Here is a usefull resource :

http://www.c-program.com/c-g-a-faq1.html

a “simple” method to find the intersection is :

• find the point on the circle closest to the line :
  • find the perpendicular projection of the center of the circle on the line
  • draw a line from the center to this point
  • find the point on this line at radius distance from the center.
• find the intersection of a line going through this point and whith the same direction as the circle speed (line - line intersection : easy)

Hope it helps

Lilian

Thanks for the site, Lilian.

I’ve been looking at the “distance from a point to a line” part with interest, but what do they mean by “L**2”? Is that L squared?

Yes

Thanks.

Anyway, that link you gave me helped me optimize some of my code, but I’m still having problems.

What I’m doing now is look for the possible intersection point on the circle’s radius, which is where the line normal would cross if reaching for the circle’s centre. I came up with two ways of calculating the distance between the line and this intersection point parallel to the circle’s velocity; one from the web site you gave me Lilian and another site at http://www.gamespp.com/algorithms/collisionDetectionTutorial02.html.

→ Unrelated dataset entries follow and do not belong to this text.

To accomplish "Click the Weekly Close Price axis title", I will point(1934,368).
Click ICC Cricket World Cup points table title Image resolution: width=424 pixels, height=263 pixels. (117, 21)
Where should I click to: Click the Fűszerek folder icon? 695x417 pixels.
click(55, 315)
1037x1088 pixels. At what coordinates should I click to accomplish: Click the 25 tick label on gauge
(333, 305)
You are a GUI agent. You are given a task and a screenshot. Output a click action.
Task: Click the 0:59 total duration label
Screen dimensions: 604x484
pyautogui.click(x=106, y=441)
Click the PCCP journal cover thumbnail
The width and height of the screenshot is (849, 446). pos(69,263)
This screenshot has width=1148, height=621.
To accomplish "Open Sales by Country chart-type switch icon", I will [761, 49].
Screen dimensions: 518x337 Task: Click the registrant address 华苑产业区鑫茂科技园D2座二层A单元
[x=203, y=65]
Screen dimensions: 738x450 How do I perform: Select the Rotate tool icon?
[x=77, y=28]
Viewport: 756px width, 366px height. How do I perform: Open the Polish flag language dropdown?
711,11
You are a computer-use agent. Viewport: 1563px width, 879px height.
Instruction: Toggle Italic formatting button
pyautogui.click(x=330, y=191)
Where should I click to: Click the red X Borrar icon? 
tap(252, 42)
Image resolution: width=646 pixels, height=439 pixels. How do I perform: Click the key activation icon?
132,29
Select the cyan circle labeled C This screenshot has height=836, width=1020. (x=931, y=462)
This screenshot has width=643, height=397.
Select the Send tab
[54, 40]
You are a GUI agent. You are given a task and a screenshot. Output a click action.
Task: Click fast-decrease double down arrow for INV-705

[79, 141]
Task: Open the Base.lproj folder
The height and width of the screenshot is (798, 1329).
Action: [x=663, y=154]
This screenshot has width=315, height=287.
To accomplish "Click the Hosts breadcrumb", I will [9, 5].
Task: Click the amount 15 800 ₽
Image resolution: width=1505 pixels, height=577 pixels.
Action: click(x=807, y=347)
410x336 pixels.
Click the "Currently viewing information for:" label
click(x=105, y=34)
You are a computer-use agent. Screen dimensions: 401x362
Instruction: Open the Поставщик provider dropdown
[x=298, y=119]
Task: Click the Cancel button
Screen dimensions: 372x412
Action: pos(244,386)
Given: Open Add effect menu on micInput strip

First I get the intersection point:

// Point of possible intersection on ball.
double intsect1X = A.x() + (-Nx * A.radius());
double intsect1Y = A.y() + (-Ny * A.radius());

Getting the distance based on the second site:

double d = (line.getX1() * Nx) + (line.getY1() * Ny);
double actDist = d - ((intsect1X * Nx) + (intsect1Y * Ny));

Getting the distance based on the first site:

double intsect2X = A.x() + (-Nx * A.radius()) + A.dx();
double intsect2Y = A.y() + (-Ny * A.radius()) + A.dy();

// Find distance between intersection point on ball and line parallel to ball velocity.
        
double denom = ((line.getX2() - line.getX1()) * (intsect2Y -  intsect1Y)) - ((line.getY2() - line.getY1()) * (intsect2X - intsect1X));
        
if (denom == 0) // Lines are parallel.
    return 1.0;
        
double r2 = (((line.getY1() - intsect1Y) * (intsect2X - intsect1X)) - ((line.getX1() - intsect1X) * (intsect2Y - intsect1Y))) / denom;
        
// Z is intersection point.
double Zx = line.getX1() + (r2 * (line.getX2() - line.getX1())) - intsect1X;
double Zy = line.getY1() + (r2 * (line.getY2() - line.getY1())) - intsect1Y;
        
// Distance ball actually has to move.
double actDist = Math.sqrt((Zx * Zx) + (Zy * Zy));

Both of these are followed by this:

if (dV <= Math.abs(actDist))
    return 1.0;
        
return Math.abs(actDist) / dV;

The problem is first of all that it looks like my line is “one-sided,” the ball is only blocked from one side. It can still pass through the other side. Even on the side where it’s blocked, it seems to be still possible for the ball to pass through if I press the forward key long enough (I’m controlling the ball with the keyboard).